# [TASK PROMPT]
Review the listing and copy each line that holds the word "green".

# [SUPPLIED RECORDS]

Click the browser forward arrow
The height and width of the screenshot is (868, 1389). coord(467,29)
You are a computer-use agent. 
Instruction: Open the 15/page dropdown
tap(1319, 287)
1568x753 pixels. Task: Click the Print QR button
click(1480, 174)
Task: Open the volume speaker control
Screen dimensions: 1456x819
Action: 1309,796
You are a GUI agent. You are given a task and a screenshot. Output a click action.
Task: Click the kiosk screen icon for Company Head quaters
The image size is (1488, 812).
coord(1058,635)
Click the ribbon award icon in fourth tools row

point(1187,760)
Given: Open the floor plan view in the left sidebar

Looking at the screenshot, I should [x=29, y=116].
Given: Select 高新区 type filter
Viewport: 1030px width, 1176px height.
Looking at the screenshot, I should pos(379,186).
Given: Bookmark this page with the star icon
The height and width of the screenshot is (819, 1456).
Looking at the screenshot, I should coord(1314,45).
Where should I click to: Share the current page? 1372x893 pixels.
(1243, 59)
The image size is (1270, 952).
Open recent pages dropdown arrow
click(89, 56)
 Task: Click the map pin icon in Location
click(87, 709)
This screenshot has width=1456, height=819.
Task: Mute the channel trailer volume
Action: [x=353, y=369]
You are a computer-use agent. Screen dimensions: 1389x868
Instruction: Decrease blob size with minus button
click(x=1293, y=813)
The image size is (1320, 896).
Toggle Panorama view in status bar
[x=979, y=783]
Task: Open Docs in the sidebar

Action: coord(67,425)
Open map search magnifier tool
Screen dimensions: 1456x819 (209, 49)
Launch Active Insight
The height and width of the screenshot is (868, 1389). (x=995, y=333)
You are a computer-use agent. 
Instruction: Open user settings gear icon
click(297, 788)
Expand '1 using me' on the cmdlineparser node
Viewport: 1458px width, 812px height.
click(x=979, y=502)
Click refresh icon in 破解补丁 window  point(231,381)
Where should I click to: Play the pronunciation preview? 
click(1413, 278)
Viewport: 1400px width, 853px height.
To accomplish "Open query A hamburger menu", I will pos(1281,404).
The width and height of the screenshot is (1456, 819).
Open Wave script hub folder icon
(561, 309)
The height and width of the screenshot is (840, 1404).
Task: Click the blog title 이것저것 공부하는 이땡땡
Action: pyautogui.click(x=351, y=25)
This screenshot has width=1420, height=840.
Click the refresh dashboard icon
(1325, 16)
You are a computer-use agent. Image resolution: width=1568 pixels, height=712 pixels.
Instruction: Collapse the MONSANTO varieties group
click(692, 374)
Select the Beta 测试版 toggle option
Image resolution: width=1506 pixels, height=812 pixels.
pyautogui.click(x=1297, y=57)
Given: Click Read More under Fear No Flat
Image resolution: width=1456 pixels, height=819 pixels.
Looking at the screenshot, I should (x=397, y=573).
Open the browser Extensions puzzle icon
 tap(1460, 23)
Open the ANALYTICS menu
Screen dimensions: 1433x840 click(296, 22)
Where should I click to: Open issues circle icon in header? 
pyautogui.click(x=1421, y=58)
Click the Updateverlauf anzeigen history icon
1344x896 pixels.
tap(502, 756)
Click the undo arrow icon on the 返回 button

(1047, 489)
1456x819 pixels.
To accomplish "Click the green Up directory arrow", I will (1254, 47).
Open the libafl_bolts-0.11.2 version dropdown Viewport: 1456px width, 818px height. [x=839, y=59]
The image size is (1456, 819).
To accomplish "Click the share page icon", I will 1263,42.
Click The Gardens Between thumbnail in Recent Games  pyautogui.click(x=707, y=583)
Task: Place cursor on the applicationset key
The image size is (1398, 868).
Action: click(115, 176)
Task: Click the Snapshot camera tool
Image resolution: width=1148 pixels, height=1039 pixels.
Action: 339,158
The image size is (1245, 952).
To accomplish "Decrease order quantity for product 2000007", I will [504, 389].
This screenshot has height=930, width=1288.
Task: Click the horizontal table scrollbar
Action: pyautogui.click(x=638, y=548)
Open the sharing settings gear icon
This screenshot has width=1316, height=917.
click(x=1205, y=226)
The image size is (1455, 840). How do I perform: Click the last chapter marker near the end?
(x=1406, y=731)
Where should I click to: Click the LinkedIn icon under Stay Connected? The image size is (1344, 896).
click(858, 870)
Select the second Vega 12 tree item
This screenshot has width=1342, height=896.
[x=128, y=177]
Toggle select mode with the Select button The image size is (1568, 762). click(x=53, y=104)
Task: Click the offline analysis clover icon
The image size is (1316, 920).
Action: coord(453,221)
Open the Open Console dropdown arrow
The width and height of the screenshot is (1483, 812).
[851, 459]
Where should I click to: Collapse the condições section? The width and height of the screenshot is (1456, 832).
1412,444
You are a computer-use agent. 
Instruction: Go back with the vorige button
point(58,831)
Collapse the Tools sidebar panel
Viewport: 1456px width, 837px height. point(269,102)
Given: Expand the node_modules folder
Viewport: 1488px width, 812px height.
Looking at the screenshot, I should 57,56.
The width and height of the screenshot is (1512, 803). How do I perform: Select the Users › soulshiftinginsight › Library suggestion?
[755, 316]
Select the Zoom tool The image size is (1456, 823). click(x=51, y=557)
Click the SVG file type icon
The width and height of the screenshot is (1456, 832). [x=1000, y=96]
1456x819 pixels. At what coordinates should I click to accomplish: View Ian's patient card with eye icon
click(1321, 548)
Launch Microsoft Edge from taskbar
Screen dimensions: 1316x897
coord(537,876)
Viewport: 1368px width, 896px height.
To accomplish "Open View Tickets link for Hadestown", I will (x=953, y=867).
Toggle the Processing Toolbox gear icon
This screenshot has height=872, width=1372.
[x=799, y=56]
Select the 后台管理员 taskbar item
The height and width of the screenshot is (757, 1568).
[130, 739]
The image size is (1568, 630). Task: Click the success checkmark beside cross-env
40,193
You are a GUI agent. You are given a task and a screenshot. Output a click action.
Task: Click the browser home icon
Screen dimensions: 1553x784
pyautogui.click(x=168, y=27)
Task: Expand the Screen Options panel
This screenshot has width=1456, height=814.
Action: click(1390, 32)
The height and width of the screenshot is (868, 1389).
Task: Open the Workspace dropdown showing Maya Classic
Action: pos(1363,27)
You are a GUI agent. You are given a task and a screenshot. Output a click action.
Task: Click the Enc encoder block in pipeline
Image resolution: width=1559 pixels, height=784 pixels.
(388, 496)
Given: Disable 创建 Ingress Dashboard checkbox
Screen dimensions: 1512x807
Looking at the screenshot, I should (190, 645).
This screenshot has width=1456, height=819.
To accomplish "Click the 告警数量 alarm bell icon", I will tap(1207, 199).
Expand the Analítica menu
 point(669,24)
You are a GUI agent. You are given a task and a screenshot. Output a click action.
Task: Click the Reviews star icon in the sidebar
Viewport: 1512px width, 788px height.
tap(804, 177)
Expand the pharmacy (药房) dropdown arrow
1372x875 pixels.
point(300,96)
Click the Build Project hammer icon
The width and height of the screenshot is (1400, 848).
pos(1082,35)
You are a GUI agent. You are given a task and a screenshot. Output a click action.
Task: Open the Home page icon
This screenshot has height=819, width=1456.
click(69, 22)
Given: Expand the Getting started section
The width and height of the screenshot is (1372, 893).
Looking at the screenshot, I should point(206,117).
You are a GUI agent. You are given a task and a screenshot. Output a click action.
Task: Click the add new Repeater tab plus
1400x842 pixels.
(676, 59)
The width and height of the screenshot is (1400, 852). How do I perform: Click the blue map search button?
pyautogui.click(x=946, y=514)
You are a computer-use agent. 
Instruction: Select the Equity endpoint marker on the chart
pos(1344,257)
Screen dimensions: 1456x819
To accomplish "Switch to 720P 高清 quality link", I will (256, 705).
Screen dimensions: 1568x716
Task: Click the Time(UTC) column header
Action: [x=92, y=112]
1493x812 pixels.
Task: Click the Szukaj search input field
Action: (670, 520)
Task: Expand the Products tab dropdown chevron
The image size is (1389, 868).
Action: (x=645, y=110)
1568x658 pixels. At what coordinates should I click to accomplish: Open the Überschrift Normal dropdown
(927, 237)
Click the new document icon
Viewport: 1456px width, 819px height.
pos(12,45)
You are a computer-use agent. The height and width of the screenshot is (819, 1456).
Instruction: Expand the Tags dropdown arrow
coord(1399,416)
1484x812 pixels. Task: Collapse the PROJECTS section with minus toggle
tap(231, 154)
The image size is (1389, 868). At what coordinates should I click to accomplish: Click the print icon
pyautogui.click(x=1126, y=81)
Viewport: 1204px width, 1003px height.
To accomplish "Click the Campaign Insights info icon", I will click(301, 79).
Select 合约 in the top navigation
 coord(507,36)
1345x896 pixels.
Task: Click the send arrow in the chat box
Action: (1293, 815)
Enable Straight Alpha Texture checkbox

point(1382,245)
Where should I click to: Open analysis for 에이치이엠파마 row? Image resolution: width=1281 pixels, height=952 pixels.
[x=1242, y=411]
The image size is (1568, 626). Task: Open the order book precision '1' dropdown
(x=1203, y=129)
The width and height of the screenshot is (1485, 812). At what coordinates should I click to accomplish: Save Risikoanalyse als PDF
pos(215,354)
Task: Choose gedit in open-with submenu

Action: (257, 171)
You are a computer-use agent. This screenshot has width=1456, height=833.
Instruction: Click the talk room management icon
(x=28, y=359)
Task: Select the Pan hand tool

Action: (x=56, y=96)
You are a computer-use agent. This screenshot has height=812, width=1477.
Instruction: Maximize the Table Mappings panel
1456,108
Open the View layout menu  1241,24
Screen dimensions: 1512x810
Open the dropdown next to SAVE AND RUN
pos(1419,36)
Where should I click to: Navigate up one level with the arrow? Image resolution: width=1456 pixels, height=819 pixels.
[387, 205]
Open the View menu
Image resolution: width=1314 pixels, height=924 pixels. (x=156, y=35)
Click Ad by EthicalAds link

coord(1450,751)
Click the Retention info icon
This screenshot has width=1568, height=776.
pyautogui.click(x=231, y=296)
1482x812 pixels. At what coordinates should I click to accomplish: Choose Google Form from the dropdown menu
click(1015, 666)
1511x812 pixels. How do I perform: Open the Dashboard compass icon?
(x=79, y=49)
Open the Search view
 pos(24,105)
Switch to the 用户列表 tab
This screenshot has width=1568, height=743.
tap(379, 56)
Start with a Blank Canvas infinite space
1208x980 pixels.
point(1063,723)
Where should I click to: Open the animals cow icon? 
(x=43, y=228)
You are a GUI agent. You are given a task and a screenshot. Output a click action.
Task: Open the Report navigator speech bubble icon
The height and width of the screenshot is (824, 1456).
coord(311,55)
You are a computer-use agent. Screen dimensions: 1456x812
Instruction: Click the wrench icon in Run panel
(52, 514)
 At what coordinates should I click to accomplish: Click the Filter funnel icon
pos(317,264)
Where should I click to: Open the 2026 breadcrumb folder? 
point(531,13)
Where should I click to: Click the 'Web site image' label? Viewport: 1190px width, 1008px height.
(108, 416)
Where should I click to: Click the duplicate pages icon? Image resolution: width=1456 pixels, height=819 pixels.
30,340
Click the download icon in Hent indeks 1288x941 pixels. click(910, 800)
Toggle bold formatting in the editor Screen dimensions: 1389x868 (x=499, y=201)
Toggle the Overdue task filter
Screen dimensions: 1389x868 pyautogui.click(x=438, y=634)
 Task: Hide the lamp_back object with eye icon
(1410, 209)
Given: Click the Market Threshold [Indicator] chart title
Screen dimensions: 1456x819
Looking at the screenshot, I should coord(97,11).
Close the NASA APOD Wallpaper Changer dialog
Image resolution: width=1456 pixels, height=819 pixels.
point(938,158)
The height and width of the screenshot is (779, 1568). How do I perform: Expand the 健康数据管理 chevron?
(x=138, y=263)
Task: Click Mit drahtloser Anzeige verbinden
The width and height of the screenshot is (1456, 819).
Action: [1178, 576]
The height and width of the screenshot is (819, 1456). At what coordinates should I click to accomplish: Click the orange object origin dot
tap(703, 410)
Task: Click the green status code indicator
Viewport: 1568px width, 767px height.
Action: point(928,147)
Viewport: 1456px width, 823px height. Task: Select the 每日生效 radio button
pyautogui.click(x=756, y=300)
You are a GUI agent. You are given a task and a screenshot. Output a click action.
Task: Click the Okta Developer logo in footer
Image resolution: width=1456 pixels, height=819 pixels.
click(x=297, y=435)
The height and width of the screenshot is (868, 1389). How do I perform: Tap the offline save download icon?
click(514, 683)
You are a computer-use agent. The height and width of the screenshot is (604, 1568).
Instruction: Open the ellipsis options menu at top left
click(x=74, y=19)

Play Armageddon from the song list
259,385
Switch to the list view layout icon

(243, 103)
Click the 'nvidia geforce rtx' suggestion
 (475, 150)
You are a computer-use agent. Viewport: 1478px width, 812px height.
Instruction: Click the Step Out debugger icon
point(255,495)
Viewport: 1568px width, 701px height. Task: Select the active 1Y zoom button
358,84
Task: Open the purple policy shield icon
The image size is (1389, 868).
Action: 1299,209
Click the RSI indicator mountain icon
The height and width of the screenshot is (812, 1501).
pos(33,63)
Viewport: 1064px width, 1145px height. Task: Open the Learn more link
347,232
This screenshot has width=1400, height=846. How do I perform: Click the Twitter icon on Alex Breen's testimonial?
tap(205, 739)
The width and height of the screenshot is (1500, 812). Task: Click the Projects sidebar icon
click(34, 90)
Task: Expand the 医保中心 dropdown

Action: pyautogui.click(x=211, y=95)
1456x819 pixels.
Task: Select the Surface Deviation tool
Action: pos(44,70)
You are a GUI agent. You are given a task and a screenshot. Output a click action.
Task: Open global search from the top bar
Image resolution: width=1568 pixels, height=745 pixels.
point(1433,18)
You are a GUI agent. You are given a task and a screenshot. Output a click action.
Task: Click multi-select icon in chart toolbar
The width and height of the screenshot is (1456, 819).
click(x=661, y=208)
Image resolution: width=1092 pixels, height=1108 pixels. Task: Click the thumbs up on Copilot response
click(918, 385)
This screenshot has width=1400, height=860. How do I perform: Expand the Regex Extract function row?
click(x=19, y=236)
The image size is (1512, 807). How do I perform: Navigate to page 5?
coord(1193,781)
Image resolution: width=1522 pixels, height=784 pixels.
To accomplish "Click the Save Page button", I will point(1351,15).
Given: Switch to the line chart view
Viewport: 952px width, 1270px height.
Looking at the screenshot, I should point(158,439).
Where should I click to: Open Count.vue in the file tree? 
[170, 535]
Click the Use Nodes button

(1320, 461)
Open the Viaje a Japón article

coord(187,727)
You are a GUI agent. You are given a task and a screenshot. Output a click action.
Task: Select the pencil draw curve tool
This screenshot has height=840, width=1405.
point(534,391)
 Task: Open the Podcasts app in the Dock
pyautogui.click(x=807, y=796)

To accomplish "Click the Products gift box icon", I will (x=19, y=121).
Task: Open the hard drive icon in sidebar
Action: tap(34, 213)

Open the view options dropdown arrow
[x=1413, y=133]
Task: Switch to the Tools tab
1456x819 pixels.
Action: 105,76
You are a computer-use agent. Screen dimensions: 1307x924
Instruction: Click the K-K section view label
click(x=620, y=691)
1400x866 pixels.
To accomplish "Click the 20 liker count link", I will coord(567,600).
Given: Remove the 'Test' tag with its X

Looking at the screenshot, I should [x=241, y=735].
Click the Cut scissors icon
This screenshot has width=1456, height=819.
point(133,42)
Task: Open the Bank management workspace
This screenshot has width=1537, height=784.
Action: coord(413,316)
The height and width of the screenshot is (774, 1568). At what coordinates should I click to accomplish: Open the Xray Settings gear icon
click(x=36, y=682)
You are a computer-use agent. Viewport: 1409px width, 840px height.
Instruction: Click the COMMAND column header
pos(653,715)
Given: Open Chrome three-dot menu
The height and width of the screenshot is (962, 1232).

# [FINISHED TASK]
To accomplish "Click the green Up directory arrow", I will (1254, 47).
Task: Click the green status code indicator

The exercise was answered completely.